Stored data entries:
++++++++

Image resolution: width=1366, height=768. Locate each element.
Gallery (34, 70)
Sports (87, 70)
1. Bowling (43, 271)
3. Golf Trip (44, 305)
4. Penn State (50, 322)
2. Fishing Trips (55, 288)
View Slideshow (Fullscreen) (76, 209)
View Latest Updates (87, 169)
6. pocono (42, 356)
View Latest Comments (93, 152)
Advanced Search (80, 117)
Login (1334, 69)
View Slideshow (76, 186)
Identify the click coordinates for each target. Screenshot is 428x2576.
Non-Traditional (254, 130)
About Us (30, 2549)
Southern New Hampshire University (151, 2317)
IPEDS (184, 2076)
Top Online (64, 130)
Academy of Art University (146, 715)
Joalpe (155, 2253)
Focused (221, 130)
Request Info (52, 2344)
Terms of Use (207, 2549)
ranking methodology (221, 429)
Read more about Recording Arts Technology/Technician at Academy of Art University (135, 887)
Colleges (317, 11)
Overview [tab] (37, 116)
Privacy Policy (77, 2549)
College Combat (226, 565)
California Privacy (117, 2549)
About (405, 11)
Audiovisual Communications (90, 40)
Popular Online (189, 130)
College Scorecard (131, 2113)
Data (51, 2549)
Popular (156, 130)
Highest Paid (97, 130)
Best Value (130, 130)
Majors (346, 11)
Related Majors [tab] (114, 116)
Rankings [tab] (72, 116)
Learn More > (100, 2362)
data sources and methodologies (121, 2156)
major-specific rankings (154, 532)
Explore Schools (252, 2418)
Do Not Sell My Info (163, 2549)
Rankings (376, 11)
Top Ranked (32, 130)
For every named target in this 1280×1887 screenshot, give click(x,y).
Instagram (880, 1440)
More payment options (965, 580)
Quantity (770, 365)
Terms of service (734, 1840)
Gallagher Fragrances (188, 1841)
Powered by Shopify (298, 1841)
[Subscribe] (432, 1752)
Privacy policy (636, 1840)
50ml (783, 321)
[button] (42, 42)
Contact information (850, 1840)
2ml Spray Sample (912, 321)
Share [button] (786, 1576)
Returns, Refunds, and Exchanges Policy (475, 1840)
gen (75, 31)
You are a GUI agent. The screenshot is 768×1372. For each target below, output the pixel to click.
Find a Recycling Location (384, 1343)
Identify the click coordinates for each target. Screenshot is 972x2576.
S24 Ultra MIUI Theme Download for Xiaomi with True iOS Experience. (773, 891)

++++++++

■ Problem to work on
Leave out every line above except those from the line with "2. Fishing Trips (55, 288)" up to and including the line with "You are a GUI", and copy those exactly.

■ Response for this exercise
2. Fishing Trips (55, 288)
View Slideshow (Fullscreen) (76, 209)
View Latest Updates (87, 169)
6. pocono (42, 356)
View Latest Comments (93, 152)
Advanced Search (80, 117)
Login (1334, 69)
View Slideshow (76, 186)
Identify the click coordinates for each target. Screenshot is 428x2576.
Non-Traditional (254, 130)
About Us (30, 2549)
Southern New Hampshire University (151, 2317)
IPEDS (184, 2076)
Top Online (64, 130)
Academy of Art University (146, 715)
Joalpe (155, 2253)
Focused (221, 130)
Request Info (52, 2344)
Terms of Use (207, 2549)
ranking methodology (221, 429)
Read more about Recording Arts Technology/Technician at Academy of Art University (135, 887)
Colleges (317, 11)
Overview [tab] (37, 116)
Privacy Policy (77, 2549)
College Combat (226, 565)
California Privacy (117, 2549)
About (405, 11)
Audiovisual Communications (90, 40)
Popular Online (189, 130)
College Scorecard (131, 2113)
Data (51, 2549)
Popular (156, 130)
Highest Paid (97, 130)
Best Value (130, 130)
Majors (346, 11)
Related Majors [tab] (114, 116)
Rankings [tab] (72, 116)
Learn More > (100, 2362)
data sources and methodologies (121, 2156)
major-specific rankings (154, 532)
Explore Schools (252, 2418)
Do Not Sell My Info (163, 2549)
Rankings (376, 11)
Top Ranked (32, 130)
For every named target in this 1280×1887 screenshot, give click(x,y).
Instagram (880, 1440)
More payment options (965, 580)
Quantity (770, 365)
Terms of service (734, 1840)
Gallagher Fragrances (188, 1841)
Powered by Shopify (298, 1841)
[Subscribe] (432, 1752)
Privacy policy (636, 1840)
50ml (783, 321)
[button] (42, 42)
Contact information (850, 1840)
2ml Spray Sample (912, 321)
Share [button] (786, 1576)
Returns, Refunds, and Exchanges Policy (475, 1840)
gen (75, 31)
You are a GUI agent. The screenshot is 768×1372. For each target below, output the pixel to click.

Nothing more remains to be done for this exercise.